- **EXTRACTED INFORMATION**

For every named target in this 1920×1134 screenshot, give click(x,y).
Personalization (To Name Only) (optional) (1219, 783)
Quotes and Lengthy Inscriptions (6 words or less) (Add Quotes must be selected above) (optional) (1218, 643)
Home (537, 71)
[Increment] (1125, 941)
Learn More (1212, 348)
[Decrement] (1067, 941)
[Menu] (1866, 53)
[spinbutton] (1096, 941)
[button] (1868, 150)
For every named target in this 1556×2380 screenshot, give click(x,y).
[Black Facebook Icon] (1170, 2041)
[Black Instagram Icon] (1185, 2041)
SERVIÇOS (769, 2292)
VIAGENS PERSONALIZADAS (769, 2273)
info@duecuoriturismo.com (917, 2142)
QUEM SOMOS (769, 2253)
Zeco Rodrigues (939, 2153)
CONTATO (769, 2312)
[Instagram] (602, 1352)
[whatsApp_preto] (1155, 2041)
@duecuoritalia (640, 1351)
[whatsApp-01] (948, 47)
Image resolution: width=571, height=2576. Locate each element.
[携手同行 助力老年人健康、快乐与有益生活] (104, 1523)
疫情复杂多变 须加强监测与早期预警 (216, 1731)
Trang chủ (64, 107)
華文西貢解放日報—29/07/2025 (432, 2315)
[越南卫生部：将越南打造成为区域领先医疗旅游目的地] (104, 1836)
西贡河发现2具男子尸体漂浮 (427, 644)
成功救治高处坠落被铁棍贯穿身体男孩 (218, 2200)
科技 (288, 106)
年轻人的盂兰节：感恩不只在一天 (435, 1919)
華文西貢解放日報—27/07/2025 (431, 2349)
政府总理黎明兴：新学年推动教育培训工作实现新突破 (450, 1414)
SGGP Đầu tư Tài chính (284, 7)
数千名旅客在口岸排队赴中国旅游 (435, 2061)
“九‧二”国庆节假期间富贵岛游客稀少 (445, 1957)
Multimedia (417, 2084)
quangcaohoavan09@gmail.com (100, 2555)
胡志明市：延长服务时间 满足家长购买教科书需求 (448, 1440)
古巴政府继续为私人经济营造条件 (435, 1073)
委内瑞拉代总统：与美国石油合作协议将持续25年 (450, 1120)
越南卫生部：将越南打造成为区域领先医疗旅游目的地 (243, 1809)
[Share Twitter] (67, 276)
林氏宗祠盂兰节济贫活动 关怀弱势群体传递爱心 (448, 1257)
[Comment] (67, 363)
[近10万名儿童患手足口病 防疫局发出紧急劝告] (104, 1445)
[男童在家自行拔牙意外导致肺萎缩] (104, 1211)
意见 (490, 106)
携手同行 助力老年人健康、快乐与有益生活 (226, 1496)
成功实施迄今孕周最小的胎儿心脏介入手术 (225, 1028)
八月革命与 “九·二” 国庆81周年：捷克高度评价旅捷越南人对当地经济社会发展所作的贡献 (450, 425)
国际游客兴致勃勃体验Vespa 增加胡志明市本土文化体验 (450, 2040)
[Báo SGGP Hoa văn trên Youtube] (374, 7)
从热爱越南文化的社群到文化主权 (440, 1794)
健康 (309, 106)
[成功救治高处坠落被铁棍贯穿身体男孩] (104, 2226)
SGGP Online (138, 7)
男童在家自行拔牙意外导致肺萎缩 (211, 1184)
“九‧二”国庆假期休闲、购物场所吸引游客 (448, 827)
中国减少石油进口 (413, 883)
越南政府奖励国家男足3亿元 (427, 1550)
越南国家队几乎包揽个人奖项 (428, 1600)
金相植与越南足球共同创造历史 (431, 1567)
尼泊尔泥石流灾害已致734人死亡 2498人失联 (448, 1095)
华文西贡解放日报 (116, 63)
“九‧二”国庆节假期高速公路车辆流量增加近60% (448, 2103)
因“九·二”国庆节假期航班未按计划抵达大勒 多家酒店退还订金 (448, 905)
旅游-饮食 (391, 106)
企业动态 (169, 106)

- **TASK TO CARRY OUT**
Letter for letter, copy all of the entries above.

- **WRITTEN ANSWER**
For every named target in this 1920×1134 screenshot, give click(x,y).
Personalization (To Name Only) (optional) (1219, 783)
Quotes and Lengthy Inscriptions (6 words or less) (Add Quotes must be selected above) (optional) (1218, 643)
Home (537, 71)
[Increment] (1125, 941)
Learn More (1212, 348)
[Decrement] (1067, 941)
[Menu] (1866, 53)
[spinbutton] (1096, 941)
[button] (1868, 150)
For every named target in this 1556×2380 screenshot, give click(x,y).
[Black Facebook Icon] (1170, 2041)
[Black Instagram Icon] (1185, 2041)
SERVIÇOS (769, 2292)
VIAGENS PERSONALIZADAS (769, 2273)
info@duecuoriturismo.com (917, 2142)
QUEM SOMOS (769, 2253)
Zeco Rodrigues (939, 2153)
CONTATO (769, 2312)
[Instagram] (602, 1352)
[whatsApp_preto] (1155, 2041)
@duecuoritalia (640, 1351)
[whatsApp-01] (948, 47)
Image resolution: width=571, height=2576. Locate each element.
[携手同行 助力老年人健康、快乐与有益生活] (104, 1523)
疫情复杂多变 须加强监测与早期预警 (216, 1731)
Trang chủ (64, 107)
華文西貢解放日報—29/07/2025 (432, 2315)
[越南卫生部：将越南打造成为区域领先医疗旅游目的地] (104, 1836)
西贡河发现2具男子尸体漂浮 (427, 644)
成功救治高处坠落被铁棍贯穿身体男孩 (218, 2200)
科技 (288, 106)
年轻人的盂兰节：感恩不只在一天 (435, 1919)
華文西貢解放日報—27/07/2025 (431, 2349)
政府总理黎明兴：新学年推动教育培训工作实现新突破 (450, 1414)
SGGP Đầu tư Tài chính (284, 7)
数千名旅客在口岸排队赴中国旅游 (435, 2061)
“九‧二”国庆节假期间富贵岛游客稀少 (445, 1957)
Multimedia (417, 2084)
quangcaohoavan09@gmail.com (100, 2555)
胡志明市：延长服务时间 满足家长购买教科书需求 (448, 1440)
古巴政府继续为私人经济营造条件 (435, 1073)
委内瑞拉代总统：与美国石油合作协议将持续25年 (450, 1120)
越南卫生部：将越南打造成为区域领先医疗旅游目的地 (243, 1809)
[Share Twitter] (67, 276)
林氏宗祠盂兰节济贫活动 关怀弱势群体传递爱心 (448, 1257)
[Comment] (67, 363)
[近10万名儿童患手足口病 防疫局发出紧急劝告] (104, 1445)
[男童在家自行拔牙意外导致肺萎缩] (104, 1211)
意见 (490, 106)
携手同行 助力老年人健康、快乐与有益生活 (226, 1496)
成功实施迄今孕周最小的胎儿心脏介入手术 (225, 1028)
八月革命与 “九·二” 国庆81周年：捷克高度评价旅捷越南人对当地经济社会发展所作的贡献 (450, 425)
国际游客兴致勃勃体验Vespa 增加胡志明市本土文化体验 (450, 2040)
[Báo SGGP Hoa văn trên Youtube] (374, 7)
从热爱越南文化的社群到文化主权 (440, 1794)
健康 (309, 106)
[成功救治高处坠落被铁棍贯穿身体男孩] (104, 2226)
SGGP Online (138, 7)
男童在家自行拔牙意外导致肺萎缩 (211, 1184)
“九‧二”国庆假期休闲、购物场所吸引游客 (448, 827)
中国减少石油进口 (413, 883)
越南政府奖励国家男足3亿元 (427, 1550)
越南国家队几乎包揽个人奖项 (428, 1600)
金相植与越南足球共同创造历史 (431, 1567)
尼泊尔泥石流灾害已致734人死亡 2498人失联 (448, 1095)
华文西贡解放日报 (116, 63)
“九‧二”国庆节假期高速公路车辆流量增加近60% (448, 2103)
因“九·二”国庆节假期航班未按计划抵达大勒 多家酒店退还订金 (448, 905)
旅游-饮食 (391, 106)
企业动态 (169, 106)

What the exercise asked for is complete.